YOUR ASSIGNMENT = Word for word, set down the entries below.

Saved entries:
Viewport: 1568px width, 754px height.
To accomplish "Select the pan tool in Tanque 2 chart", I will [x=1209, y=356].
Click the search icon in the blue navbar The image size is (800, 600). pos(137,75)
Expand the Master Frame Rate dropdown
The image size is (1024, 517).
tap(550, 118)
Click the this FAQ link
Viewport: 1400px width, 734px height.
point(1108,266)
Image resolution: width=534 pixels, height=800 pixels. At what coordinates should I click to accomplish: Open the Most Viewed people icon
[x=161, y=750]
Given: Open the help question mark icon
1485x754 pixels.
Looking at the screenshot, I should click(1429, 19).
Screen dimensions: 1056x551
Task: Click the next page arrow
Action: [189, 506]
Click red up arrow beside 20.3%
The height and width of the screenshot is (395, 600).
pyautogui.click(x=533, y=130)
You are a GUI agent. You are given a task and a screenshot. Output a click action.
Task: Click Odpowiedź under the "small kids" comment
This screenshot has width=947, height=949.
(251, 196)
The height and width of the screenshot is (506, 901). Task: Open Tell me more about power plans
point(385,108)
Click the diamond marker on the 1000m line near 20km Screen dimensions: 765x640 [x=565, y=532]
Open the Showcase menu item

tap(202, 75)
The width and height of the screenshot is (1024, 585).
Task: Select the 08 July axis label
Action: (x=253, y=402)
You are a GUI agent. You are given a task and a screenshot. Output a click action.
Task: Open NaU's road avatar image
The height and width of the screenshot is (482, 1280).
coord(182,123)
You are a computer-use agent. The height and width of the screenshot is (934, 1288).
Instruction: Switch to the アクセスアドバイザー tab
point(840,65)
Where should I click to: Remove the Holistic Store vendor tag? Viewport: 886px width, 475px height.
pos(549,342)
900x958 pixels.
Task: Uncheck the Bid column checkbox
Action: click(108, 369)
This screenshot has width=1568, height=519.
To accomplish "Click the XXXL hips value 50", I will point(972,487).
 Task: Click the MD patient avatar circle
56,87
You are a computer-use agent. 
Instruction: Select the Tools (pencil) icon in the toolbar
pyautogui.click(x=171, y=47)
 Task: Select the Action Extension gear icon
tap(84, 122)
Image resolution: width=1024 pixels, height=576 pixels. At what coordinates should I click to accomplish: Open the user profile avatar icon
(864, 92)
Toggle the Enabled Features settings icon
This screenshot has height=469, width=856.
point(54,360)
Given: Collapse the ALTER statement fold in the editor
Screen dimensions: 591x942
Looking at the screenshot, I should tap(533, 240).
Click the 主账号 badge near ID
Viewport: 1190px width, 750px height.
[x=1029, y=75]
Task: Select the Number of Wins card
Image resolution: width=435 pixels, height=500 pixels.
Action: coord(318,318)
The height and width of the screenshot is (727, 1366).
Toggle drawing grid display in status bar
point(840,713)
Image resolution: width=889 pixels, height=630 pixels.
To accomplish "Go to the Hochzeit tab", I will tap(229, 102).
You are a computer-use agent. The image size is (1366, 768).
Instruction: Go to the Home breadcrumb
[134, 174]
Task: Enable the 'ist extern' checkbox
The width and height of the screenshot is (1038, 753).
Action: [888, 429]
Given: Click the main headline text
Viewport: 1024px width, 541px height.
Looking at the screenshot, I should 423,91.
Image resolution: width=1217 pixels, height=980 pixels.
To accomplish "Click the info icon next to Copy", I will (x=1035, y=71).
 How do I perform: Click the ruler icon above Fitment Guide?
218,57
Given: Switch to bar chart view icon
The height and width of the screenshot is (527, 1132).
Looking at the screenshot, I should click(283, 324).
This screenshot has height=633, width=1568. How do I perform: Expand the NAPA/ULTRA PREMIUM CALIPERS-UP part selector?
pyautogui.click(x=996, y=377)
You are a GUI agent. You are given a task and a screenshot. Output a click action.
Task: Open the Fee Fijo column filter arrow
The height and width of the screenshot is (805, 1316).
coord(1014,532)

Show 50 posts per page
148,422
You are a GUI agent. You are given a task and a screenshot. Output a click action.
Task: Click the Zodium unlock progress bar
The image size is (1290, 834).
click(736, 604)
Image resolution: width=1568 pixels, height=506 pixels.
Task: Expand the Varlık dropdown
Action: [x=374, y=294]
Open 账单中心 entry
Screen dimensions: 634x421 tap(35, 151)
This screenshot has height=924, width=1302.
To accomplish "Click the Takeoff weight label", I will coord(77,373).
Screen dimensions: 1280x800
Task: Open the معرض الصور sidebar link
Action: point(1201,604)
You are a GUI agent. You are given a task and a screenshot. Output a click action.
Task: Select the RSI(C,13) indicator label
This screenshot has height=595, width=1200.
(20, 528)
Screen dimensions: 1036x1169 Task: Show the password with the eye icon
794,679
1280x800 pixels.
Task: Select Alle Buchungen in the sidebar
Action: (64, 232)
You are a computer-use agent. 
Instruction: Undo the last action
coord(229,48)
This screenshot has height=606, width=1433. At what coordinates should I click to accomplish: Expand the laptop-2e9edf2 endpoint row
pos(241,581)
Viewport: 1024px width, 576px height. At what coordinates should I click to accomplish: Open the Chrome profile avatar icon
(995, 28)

RESULT OF THE TASK =
Viewport: 1568px width, 754px height.
To accomplish "Select the pan tool in Tanque 2 chart", I will [x=1209, y=356].
Click the search icon in the blue navbar The image size is (800, 600). pos(137,75)
Expand the Master Frame Rate dropdown
The image size is (1024, 517).
tap(550, 118)
Click the this FAQ link
Viewport: 1400px width, 734px height.
point(1108,266)
Image resolution: width=534 pixels, height=800 pixels. At what coordinates should I click to accomplish: Open the Most Viewed people icon
[x=161, y=750]
Given: Open the help question mark icon
1485x754 pixels.
Looking at the screenshot, I should click(1429, 19).
Screen dimensions: 1056x551
Task: Click the next page arrow
Action: [189, 506]
Click red up arrow beside 20.3%
The height and width of the screenshot is (395, 600).
pyautogui.click(x=533, y=130)
You are a GUI agent. You are given a task and a screenshot. Output a click action.
Task: Click Odpowiedź under the "small kids" comment
This screenshot has width=947, height=949.
(251, 196)
The height and width of the screenshot is (506, 901). Task: Open Tell me more about power plans
point(385,108)
Click the diamond marker on the 1000m line near 20km Screen dimensions: 765x640 [x=565, y=532]
Open the Showcase menu item

tap(202, 75)
The width and height of the screenshot is (1024, 585).
Task: Select the 08 July axis label
Action: (x=253, y=402)
You are a GUI agent. You are given a task and a screenshot. Output a click action.
Task: Open NaU's road avatar image
The height and width of the screenshot is (482, 1280).
coord(182,123)
You are a computer-use agent. The height and width of the screenshot is (934, 1288).
Instruction: Switch to the アクセスアドバイザー tab
point(840,65)
Where should I click to: Remove the Holistic Store vendor tag? Viewport: 886px width, 475px height.
pos(549,342)
900x958 pixels.
Task: Uncheck the Bid column checkbox
Action: click(108, 369)
This screenshot has width=1568, height=519.
To accomplish "Click the XXXL hips value 50", I will point(972,487).
 Task: Click the MD patient avatar circle
56,87
You are a computer-use agent. 
Instruction: Select the Tools (pencil) icon in the toolbar
pyautogui.click(x=171, y=47)
 Task: Select the Action Extension gear icon
tap(84, 122)
Image resolution: width=1024 pixels, height=576 pixels. At what coordinates should I click to accomplish: Open the user profile avatar icon
(864, 92)
Toggle the Enabled Features settings icon
This screenshot has height=469, width=856.
point(54,360)
Given: Collapse the ALTER statement fold in the editor
Screen dimensions: 591x942
Looking at the screenshot, I should tap(533, 240).
Click the 主账号 badge near ID
Viewport: 1190px width, 750px height.
[x=1029, y=75]
Task: Select the Number of Wins card
Image resolution: width=435 pixels, height=500 pixels.
Action: coord(318,318)
The height and width of the screenshot is (727, 1366).
Toggle drawing grid display in status bar
point(840,713)
Image resolution: width=889 pixels, height=630 pixels.
To accomplish "Go to the Hochzeit tab", I will tap(229, 102).
You are a computer-use agent. The image size is (1366, 768).
Instruction: Go to the Home breadcrumb
[134, 174]
Task: Enable the 'ist extern' checkbox
The width and height of the screenshot is (1038, 753).
Action: [888, 429]
Given: Click the main headline text
Viewport: 1024px width, 541px height.
Looking at the screenshot, I should 423,91.
Image resolution: width=1217 pixels, height=980 pixels.
To accomplish "Click the info icon next to Copy", I will (x=1035, y=71).
 How do I perform: Click the ruler icon above Fitment Guide?
218,57
Given: Switch to bar chart view icon
The height and width of the screenshot is (527, 1132).
Looking at the screenshot, I should click(283, 324).
This screenshot has height=633, width=1568. How do I perform: Expand the NAPA/ULTRA PREMIUM CALIPERS-UP part selector?
pyautogui.click(x=996, y=377)
You are a GUI agent. You are given a task and a screenshot. Output a click action.
Task: Open the Fee Fijo column filter arrow
The height and width of the screenshot is (805, 1316).
coord(1014,532)

Show 50 posts per page
148,422
You are a GUI agent. You are given a task and a screenshot. Output a click action.
Task: Click the Zodium unlock progress bar
The image size is (1290, 834).
click(736, 604)
Image resolution: width=1568 pixels, height=506 pixels.
Task: Expand the Varlık dropdown
Action: [x=374, y=294]
Open 账单中心 entry
Screen dimensions: 634x421 tap(35, 151)
This screenshot has height=924, width=1302.
To accomplish "Click the Takeoff weight label", I will coord(77,373).
Screen dimensions: 1280x800
Task: Open the معرض الصور sidebar link
Action: point(1201,604)
You are a GUI agent. You are given a task and a screenshot. Output a click action.
Task: Select the RSI(C,13) indicator label
This screenshot has height=595, width=1200.
(20, 528)
Screen dimensions: 1036x1169 Task: Show the password with the eye icon
794,679
1280x800 pixels.
Task: Select Alle Buchungen in the sidebar
Action: (64, 232)
You are a computer-use agent. 
Instruction: Undo the last action
coord(229,48)
This screenshot has height=606, width=1433. At what coordinates should I click to accomplish: Expand the laptop-2e9edf2 endpoint row
pos(241,581)
Viewport: 1024px width, 576px height. At what coordinates should I click to accomplish: Open the Chrome profile avatar icon
(995, 28)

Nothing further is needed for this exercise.